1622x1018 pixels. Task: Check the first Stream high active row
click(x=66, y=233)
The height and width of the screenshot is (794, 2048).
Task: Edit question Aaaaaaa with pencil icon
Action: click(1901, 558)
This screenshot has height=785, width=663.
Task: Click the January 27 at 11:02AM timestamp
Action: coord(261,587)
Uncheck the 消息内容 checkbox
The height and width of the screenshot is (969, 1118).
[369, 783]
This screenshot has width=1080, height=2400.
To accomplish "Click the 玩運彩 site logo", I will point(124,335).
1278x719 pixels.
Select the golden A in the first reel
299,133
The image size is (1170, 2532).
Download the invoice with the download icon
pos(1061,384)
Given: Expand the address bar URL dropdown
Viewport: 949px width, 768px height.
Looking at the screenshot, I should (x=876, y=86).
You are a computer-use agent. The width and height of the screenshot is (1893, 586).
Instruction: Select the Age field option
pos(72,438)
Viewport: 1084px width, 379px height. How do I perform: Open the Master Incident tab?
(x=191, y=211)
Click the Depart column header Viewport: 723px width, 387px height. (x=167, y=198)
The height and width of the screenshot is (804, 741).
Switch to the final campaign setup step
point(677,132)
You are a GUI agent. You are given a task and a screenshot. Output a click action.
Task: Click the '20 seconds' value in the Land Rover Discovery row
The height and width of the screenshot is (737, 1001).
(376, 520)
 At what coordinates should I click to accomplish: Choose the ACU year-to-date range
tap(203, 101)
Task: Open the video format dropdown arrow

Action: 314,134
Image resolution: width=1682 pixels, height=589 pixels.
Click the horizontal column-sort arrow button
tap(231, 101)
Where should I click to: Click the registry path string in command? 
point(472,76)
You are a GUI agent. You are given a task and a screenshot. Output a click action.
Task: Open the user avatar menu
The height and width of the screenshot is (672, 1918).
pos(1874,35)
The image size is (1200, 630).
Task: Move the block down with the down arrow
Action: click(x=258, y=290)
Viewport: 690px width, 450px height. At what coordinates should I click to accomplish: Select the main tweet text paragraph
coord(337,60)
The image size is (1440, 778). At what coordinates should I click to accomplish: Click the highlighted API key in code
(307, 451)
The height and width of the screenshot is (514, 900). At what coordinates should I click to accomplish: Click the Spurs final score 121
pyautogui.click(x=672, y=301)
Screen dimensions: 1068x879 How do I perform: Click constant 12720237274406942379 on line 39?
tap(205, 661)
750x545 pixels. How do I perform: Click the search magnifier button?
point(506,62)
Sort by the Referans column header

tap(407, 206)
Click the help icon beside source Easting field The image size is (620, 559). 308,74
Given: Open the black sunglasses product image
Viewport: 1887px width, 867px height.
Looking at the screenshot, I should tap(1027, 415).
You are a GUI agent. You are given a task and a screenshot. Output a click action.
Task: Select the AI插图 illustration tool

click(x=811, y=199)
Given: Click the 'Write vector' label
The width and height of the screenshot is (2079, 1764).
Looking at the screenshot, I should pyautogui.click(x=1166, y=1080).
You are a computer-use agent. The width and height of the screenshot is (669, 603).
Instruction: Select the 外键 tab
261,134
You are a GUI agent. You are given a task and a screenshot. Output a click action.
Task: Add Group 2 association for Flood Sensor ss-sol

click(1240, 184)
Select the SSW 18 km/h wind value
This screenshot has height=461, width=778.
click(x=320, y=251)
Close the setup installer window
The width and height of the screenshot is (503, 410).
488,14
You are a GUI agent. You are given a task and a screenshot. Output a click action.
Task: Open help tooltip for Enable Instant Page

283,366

+---+

EXERCISE DIRECTIONS -> Filter the entries and copy each line with "computer".

OUTPUT OF THE TASK ->
You are a computer-use agent. The width and height of the screenshot is (1893, 586).
You are a computer-use agent. The width and height of the screenshot is (669, 603).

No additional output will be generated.